2. Stream the file line by line

  • This approach is significantly better since only one line is loaded into memory at a time.
  • However, allocations still occur—first from the single line string itself, and then from the Split function, which creates multiple new strings for each column.
using BenchmarkDotNet.Attributes;
using BenchmarkDotNet.Running;

// Enables memory diagnostics and a short benchmark run
[MemoryDiagnoser]
[ShortRunJob]
public class Program
{
    public static void Main(string[] args)
    {
        // Runs the benchmarks defined in this class
        var summary = BenchmarkRunner.Run<Program>();
    }

    // Benchmark 1: Read the entire file into memory and split lines using string.Split
    [Benchmark]
    public void ReadFileStreamSplit()
    {
        using StreamReader reader = new StreamReader("/Users/paulalwin91/Downloads/customers-2000000.csv");
        string line;
        while ((line = reader.ReadLine()) != null) //allocates one line on the heap
        {
            // Again, Split allocates new string instances
            var columns = line.Split(',');
            // Console.WriteLine($"{string.Join(", ", columns)}"); // disabled for benchmark performance
        }
    }
}

3. Stream the file line by line and use Spans instead of Split

  • This is the most efficient option in terms of memory usage—memory allocation only occurs during the ReadLine operation, which is unavoidable.
  • Instead of using Split, we use Slice, which returns a ReadOnlySpan<char>—a lightweight, non-allocating view over the string.

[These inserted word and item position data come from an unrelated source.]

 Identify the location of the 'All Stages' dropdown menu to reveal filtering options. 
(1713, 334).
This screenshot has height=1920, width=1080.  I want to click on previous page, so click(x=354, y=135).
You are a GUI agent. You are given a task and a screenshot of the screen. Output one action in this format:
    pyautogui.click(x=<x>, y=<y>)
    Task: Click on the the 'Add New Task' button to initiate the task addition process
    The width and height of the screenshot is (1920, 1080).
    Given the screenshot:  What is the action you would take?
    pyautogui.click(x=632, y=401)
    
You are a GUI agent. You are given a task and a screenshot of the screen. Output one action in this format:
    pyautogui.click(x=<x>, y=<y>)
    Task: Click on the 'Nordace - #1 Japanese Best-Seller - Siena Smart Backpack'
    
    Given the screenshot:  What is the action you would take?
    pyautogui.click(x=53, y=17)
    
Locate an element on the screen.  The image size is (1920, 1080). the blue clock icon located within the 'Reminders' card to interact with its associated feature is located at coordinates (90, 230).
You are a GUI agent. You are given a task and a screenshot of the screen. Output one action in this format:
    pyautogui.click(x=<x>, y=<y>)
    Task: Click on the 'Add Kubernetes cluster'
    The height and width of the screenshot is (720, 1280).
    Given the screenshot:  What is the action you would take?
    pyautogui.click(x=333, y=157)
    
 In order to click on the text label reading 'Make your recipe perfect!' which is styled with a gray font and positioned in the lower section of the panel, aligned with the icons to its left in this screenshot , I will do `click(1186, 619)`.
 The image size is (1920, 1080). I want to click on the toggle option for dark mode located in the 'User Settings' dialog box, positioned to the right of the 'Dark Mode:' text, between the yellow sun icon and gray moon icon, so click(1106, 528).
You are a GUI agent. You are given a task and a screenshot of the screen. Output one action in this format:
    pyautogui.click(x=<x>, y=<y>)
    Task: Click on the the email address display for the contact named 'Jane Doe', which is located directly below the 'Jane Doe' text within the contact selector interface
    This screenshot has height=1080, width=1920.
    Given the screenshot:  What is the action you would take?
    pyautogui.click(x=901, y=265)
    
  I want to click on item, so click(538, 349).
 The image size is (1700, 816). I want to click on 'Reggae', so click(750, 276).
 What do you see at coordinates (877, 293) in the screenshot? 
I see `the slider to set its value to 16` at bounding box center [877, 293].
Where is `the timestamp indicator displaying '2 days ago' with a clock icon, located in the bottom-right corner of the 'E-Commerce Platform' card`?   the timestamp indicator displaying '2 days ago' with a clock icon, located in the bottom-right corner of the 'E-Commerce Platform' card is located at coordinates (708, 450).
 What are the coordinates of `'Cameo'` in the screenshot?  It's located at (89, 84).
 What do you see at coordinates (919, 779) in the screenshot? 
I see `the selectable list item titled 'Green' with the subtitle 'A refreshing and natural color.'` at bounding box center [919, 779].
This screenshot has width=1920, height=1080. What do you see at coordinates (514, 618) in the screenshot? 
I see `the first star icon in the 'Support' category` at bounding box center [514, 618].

using BenchmarkDotNet.Attributes;
using BenchmarkDotNet.Running;

// Enables memory diagnostics and a short benchmark run
[MemoryDiagnoser]
[ShortRunJob]
public class Program
{
    public static void Main(string[] args)
    {
        // Runs the benchmarks defined in this class
        var summary = BenchmarkRunner.Run<Program>();
    }
    [Benchmark]
    public void ReadFileStreamAndSpans()
    {
        using StreamReader reader = new StreamReader("/Users/paulalwin91/Downloads/customers-2000000.csv");
        ReadOnlySpan<char> charcLine;

        // Read line by line using ReadLine(), convert to Span<char> with AsSpan()
        while ((charcLine = reader.ReadLine().AsSpan()) != null) //allocates one line on the heap and then converts to span, unavoidable
        {
            ReadOnlySpan<char> column;

            // Extract columns using slicing instead of allocating new strings
            while ((column = GetNextColumn(charcLine)).Length > 0)
            {
                // Console.Write($"{column} "); // Uncomment to debug
                if (charcLine.Length == column.Length)
                    break;

                // Slice the remaining part of the line (skip over comma)
                charcLine = charcLine.Slice(column.Length + 1);
            }
        }
    }

    // Helper method to extract the next column as a ReadOnlySpan<char>
    private ReadOnlySpan<char> GetNextColumn(ReadOnlySpan<char> line)
    {
        // Find the index of the next comma or end of line
        int index = line.IndexOf(',');
        if (index == -1)
            return line; // last column
        return line.Slice(0, index);
    }
}


Output

My Span Illustration

Sorry for the small image!

Legends

  Mean      : Arithmetic mean of all measurements
  Gen0      : GC Generation 0 collects per 1000 operations
  Gen1      : GC Generation 1 collects per 1000 operations
  Gen2      : GC Generation 2 collects per 1000 operations
  Allocated : Allocated memory per single operation (managed only, inclusive, 1KB = 1024B)
  1 s       : 1 Second (1 sec)

Analysis

ReadFileSimple

  • Highest memory allocation among all three methods.
  • Creates many temporary and long-lived strings due to reading the full file into memory and using string.Split.
  • Triggers Gen0, Gen1, and Gen2 GCs, showing a high memory pressure, especially with large data sets.

ReadFileStreamSplit

  • Second highest in memory usage, primarily because string.Split creates multiple short-lived string instances per line.
  • Processes the file line by line, which improves performance compared to ReadFileSimple.
  • Only Gen0 collections are triggered, since most allocations are short-lived.

ReadFileStreamAndSpans

  • Most memory-efficient method.
  • Uses ReadLine() for streaming and ReadOnlySpan<char> to parse columns without allocations.
  • Significantly fewer allocations and no Gen1 or Gen2 GC runs.